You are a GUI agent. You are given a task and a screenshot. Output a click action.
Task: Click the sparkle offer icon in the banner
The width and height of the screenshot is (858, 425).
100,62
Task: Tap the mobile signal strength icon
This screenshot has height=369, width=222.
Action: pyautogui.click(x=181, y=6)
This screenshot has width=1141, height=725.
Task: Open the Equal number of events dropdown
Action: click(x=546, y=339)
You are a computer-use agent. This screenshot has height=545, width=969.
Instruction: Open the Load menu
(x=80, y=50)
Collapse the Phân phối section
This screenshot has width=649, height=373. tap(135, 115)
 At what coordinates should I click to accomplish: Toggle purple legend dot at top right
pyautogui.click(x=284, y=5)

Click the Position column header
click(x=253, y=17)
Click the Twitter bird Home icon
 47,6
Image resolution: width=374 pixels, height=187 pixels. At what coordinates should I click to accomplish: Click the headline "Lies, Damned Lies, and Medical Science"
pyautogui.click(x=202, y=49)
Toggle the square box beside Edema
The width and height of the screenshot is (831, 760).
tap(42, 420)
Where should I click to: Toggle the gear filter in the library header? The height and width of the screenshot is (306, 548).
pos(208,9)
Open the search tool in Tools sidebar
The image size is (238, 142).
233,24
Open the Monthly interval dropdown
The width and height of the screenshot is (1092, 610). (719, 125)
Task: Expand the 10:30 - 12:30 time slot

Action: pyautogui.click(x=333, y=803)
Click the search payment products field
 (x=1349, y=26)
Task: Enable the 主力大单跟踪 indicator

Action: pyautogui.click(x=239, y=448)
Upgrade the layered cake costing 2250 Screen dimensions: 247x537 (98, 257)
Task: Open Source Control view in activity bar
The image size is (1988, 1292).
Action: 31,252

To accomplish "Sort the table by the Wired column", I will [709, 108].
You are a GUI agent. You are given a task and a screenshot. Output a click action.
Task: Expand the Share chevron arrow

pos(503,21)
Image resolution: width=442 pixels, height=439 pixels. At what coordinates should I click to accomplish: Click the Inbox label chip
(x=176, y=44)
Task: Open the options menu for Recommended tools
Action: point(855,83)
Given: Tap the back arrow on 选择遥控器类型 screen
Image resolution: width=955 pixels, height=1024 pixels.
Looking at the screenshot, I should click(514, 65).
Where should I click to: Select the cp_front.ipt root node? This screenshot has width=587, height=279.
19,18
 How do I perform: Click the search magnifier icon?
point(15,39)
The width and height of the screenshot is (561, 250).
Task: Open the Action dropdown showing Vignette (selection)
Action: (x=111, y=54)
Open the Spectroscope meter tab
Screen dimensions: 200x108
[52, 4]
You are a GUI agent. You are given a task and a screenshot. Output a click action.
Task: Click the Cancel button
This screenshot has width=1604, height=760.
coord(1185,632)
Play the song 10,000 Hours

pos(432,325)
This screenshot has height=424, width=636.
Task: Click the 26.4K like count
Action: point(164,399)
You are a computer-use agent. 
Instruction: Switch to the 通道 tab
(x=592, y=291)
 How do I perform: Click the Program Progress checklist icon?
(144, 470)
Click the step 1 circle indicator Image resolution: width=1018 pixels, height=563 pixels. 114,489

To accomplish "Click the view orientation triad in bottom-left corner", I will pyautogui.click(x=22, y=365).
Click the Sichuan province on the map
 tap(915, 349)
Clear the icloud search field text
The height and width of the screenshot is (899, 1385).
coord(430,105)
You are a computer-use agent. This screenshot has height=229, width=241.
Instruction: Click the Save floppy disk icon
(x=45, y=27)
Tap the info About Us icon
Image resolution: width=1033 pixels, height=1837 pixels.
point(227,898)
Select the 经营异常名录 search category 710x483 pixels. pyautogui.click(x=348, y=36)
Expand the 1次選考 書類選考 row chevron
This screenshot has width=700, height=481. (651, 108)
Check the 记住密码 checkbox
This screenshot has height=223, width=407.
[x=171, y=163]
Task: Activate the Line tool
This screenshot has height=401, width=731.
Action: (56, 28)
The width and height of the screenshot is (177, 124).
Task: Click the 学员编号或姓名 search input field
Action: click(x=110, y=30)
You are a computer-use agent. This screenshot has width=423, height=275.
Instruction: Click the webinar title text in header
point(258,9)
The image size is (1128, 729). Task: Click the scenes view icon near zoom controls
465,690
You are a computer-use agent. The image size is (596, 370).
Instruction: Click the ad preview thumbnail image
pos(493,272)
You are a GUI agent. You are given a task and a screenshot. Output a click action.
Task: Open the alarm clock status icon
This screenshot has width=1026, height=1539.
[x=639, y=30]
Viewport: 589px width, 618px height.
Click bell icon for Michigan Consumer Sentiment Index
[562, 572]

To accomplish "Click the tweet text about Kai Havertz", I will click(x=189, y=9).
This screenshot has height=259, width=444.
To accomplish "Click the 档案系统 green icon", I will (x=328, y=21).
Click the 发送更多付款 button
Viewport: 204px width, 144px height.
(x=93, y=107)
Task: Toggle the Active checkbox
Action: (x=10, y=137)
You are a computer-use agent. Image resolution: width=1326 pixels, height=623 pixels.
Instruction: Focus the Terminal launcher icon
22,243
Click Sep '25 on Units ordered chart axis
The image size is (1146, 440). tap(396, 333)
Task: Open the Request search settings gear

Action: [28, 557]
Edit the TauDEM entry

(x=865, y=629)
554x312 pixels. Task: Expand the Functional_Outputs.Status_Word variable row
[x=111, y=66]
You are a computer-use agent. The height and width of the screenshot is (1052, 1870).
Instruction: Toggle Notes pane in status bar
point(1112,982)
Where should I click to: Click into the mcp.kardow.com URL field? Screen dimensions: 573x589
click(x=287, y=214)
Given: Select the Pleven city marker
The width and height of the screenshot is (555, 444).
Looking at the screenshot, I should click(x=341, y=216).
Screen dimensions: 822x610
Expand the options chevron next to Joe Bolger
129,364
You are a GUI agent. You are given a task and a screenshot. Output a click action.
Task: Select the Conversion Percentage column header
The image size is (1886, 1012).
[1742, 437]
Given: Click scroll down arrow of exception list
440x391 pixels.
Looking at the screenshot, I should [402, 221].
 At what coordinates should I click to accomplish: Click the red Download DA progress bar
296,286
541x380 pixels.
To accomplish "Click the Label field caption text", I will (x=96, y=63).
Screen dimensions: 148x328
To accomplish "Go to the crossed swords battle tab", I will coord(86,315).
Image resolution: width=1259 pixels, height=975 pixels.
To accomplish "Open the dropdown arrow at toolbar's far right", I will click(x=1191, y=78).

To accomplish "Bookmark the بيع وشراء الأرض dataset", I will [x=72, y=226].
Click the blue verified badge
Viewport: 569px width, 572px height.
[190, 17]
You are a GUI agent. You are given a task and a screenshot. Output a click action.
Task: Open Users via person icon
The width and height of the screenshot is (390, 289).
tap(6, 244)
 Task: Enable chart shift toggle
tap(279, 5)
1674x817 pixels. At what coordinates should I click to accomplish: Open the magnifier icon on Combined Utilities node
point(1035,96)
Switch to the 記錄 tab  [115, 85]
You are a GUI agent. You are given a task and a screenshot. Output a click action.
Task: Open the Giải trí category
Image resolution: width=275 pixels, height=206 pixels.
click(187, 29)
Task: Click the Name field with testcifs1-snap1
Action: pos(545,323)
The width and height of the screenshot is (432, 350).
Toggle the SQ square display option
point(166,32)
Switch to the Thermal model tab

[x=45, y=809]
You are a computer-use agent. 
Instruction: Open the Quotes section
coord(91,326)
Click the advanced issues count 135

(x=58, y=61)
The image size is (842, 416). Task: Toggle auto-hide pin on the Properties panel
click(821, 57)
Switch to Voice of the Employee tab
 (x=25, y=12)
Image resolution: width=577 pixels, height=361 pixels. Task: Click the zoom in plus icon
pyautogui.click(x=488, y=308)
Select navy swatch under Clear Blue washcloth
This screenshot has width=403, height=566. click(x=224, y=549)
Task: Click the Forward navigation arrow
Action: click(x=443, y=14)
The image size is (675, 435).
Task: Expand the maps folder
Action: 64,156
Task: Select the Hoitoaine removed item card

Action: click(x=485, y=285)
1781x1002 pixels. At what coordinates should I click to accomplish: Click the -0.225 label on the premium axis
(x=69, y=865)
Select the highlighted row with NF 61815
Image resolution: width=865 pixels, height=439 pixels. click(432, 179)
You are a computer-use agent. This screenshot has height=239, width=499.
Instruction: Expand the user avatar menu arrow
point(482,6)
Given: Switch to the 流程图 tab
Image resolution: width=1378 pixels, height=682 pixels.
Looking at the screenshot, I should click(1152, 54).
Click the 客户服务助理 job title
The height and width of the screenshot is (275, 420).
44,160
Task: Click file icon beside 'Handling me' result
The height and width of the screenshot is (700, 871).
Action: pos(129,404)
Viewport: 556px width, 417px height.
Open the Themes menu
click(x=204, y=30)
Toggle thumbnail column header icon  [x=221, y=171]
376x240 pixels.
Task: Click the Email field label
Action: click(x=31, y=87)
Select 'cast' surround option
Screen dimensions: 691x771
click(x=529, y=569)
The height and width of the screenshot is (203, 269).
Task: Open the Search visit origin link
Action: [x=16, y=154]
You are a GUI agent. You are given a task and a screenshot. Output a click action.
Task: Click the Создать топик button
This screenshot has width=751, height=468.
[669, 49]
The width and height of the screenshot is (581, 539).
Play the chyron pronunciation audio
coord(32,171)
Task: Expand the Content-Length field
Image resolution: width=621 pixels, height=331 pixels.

• **AIM**
Render everything in the records from the line containing "Image resolution: width=442" down to the line containing "Action: click(x=110, y=30)" as a Markdown table with the columns No. and Text. Give each non-blank line its own numbered row and leave out blank lines.

• **SOLUTION TO THIS PROBLEM**
| No. | Text |
|---|---|
| 1 | Image resolution: width=442 pixels, height=439 pixels. At what coordinates should I click to accomplish: Click the Inbox label chip |
| 2 | (x=176, y=44) |
| 3 | Task: Open the options menu for Recommended tools |
| 4 | Action: point(855,83) |
| 5 | Given: Tap the back arrow on 选择遥控器类型 screen |
| 6 | Image resolution: width=955 pixels, height=1024 pixels. |
| 7 | Looking at the screenshot, I should click(514, 65). |
| 8 | Where should I click to: Select the cp_front.ipt root node? This screenshot has width=587, height=279. |
| 9 | 19,18 |
| 10 |  How do I perform: Click the search magnifier icon? |
| 11 | point(15,39) |
| 12 | The width and height of the screenshot is (561, 250). |
| 13 | Task: Open the Action dropdown showing Vignette (selection) |
| 14 | Action: (x=111, y=54) |
| 15 | Open the Spectroscope meter tab |
| 16 | Screen dimensions: 200x108 |
| 17 | [52, 4] |
| 18 | You are a GUI agent. You are given a task and a screenshot. Output a click action. |
| 19 | Task: Click the Cancel button |
| 20 | This screenshot has width=1604, height=760. |
| 21 | coord(1185,632) |
| 22 | Play the song 10,000 Hours |
| 23 | pos(432,325) |
| 24 | This screenshot has height=424, width=636. |
| 25 | Task: Click the 26.4K like count |
| 26 | Action: point(164,399) |
| 27 | You are a computer-use agent.  |
| 28 | Instruction: Switch to the 通道 tab |
| 29 | (x=592, y=291) |
| 30 |  How do I perform: Click the Program Progress checklist icon? |
| 31 | (144, 470) |
| 32 | Click the step 1 circle indicator Image resolution: width=1018 pixels, height=563 pixels. 114,489 |
| 33 | To accomplish "Click the view orientation triad in bottom-left corner", I will pyautogui.click(x=22, y=365). |
| 34 | Click the Sichuan province on the map |
| 35 |  tap(915, 349) |
| 36 | Clear the icloud search field text |
| 37 | The height and width of the screenshot is (899, 1385). |
| 38 | coord(430,105) |
| 39 | You are a computer-use agent. This screenshot has height=229, width=241. |
| 40 | Instruction: Click the Save floppy disk icon |
| 41 | (x=45, y=27) |
| 42 | Tap the info About Us icon |
| 43 | Image resolution: width=1033 pixels, height=1837 pixels. |
| 44 | point(227,898) |
| 45 | Select the 经营异常名录 search category 710x483 pixels. pyautogui.click(x=348, y=36) |
| 46 | Expand the 1次選考 書類選考 row chevron |
| 47 | This screenshot has width=700, height=481. (651, 108) |
| 48 | Check the 记住密码 checkbox |
| 49 | This screenshot has height=223, width=407. |
| 50 | [x=171, y=163] |
| 51 | Task: Activate the Line tool |
| 52 | This screenshot has height=401, width=731. |
| 53 | Action: (56, 28) |
| 54 | The width and height of the screenshot is (177, 124). |
| 55 | Task: Click the 学员编号或姓名 search input field |
| 56 | Action: click(x=110, y=30) |